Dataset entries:
= = = = =

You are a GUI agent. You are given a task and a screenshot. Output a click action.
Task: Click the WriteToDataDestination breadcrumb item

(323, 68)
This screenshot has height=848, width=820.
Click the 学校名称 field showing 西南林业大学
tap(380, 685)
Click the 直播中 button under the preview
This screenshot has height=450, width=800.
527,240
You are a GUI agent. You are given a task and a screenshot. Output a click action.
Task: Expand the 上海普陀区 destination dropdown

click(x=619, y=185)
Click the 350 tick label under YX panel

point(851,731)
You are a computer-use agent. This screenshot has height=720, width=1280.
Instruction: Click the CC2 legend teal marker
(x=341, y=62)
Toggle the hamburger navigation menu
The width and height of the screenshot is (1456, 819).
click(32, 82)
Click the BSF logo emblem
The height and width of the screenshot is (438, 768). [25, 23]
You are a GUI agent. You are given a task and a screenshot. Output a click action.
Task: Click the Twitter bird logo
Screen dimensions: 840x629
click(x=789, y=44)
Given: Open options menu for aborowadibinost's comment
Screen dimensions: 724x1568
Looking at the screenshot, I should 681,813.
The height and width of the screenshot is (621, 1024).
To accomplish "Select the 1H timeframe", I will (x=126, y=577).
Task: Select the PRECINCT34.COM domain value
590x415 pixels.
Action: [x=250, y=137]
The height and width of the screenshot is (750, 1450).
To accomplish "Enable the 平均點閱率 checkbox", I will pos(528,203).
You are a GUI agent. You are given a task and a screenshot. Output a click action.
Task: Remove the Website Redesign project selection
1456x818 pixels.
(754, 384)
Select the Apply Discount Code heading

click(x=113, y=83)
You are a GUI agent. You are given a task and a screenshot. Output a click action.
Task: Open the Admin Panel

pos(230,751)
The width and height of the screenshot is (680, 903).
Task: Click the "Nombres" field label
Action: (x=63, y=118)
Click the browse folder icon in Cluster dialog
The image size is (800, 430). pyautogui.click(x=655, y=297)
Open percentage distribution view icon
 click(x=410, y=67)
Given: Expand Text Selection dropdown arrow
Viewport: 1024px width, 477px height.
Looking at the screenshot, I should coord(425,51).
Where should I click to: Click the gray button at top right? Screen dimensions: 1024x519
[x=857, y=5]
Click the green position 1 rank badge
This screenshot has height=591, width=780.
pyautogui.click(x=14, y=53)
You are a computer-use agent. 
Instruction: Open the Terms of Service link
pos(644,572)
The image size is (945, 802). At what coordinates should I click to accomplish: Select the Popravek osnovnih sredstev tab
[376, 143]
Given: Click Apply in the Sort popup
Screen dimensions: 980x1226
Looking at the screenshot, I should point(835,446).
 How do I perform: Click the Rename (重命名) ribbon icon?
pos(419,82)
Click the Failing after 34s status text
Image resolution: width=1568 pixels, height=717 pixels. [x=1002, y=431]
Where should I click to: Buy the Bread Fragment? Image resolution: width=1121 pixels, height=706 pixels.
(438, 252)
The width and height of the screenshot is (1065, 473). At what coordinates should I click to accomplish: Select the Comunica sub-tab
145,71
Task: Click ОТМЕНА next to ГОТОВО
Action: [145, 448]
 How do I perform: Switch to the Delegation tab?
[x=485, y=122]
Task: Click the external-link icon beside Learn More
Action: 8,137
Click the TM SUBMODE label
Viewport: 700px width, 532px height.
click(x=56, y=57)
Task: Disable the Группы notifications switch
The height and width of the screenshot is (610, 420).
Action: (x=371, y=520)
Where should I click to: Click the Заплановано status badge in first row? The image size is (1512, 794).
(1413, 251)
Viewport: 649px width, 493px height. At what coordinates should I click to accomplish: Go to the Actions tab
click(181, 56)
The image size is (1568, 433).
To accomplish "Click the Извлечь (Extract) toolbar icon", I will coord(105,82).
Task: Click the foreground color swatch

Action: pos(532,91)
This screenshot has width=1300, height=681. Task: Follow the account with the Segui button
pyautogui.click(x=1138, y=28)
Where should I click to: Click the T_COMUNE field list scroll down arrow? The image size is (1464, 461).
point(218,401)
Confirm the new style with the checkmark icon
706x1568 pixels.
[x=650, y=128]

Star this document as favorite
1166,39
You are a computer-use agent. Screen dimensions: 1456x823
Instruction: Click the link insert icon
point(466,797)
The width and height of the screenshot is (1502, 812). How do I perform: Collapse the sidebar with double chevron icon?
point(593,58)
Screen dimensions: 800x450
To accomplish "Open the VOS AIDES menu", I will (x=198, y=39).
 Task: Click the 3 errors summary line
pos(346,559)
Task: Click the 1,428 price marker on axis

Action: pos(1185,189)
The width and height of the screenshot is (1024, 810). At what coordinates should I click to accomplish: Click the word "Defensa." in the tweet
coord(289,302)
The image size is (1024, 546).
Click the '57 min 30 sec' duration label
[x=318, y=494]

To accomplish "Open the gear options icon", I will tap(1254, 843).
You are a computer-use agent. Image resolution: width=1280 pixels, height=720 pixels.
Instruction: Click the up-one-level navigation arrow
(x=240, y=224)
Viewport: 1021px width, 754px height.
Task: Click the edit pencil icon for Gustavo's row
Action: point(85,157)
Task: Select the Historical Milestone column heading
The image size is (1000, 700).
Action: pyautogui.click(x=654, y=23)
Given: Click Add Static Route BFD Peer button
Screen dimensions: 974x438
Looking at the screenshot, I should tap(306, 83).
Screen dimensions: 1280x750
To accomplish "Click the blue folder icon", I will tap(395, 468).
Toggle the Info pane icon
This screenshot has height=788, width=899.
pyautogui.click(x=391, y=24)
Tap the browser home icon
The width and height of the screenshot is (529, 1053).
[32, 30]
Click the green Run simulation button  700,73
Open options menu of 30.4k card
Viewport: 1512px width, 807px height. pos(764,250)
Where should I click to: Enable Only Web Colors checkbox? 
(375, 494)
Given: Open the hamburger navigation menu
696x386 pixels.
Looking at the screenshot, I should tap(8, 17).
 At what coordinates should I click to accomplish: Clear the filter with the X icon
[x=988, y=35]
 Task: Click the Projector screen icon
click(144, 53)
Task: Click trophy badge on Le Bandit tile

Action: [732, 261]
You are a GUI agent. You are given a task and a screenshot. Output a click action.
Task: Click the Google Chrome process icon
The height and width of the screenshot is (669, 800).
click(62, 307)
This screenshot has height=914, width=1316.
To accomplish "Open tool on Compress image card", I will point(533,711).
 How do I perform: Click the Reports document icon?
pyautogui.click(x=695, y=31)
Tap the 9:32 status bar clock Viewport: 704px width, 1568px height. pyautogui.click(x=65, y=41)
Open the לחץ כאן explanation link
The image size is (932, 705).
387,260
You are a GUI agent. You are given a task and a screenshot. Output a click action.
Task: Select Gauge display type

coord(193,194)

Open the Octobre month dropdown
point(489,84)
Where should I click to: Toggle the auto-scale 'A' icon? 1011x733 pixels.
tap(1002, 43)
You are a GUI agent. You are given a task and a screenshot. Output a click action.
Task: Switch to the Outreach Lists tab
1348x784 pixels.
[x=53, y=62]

= = = = =

The problem: Identify the lines in the entries above that contain "computer", then copy them out.

Output of the exercise:
You are a computer-use agent. This screenshot has height=720, width=1280.
You are a computer-use agent. 
You are a computer-use agent. Screen dimensions: 1456x823
You are a computer-use agent. Image resolution: width=1280 pixels, height=720 pixels.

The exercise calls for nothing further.